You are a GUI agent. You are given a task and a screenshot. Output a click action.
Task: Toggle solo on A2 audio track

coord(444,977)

++++++++++++++++++++

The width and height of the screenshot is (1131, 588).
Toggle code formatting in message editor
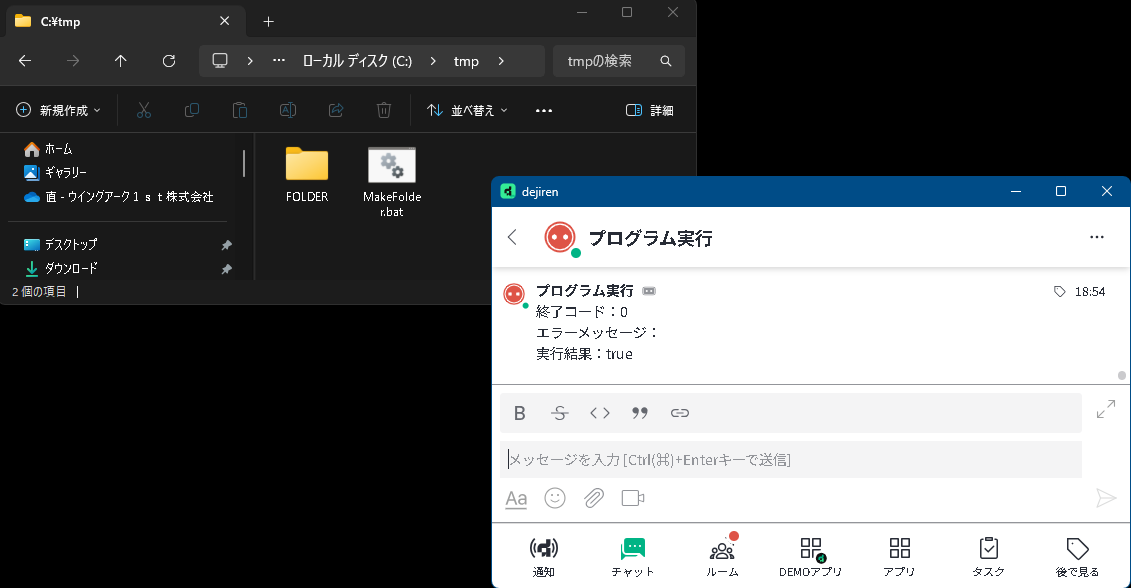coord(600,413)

++++++++++++++++++++

# Exercise:
Nothing but the lines holding the word "screenshot" should be returned from the listing above.

# Task result:
You are a GUI agent. You are given a task and a screenshot. Output a click action.
The width and height of the screenshot is (1131, 588).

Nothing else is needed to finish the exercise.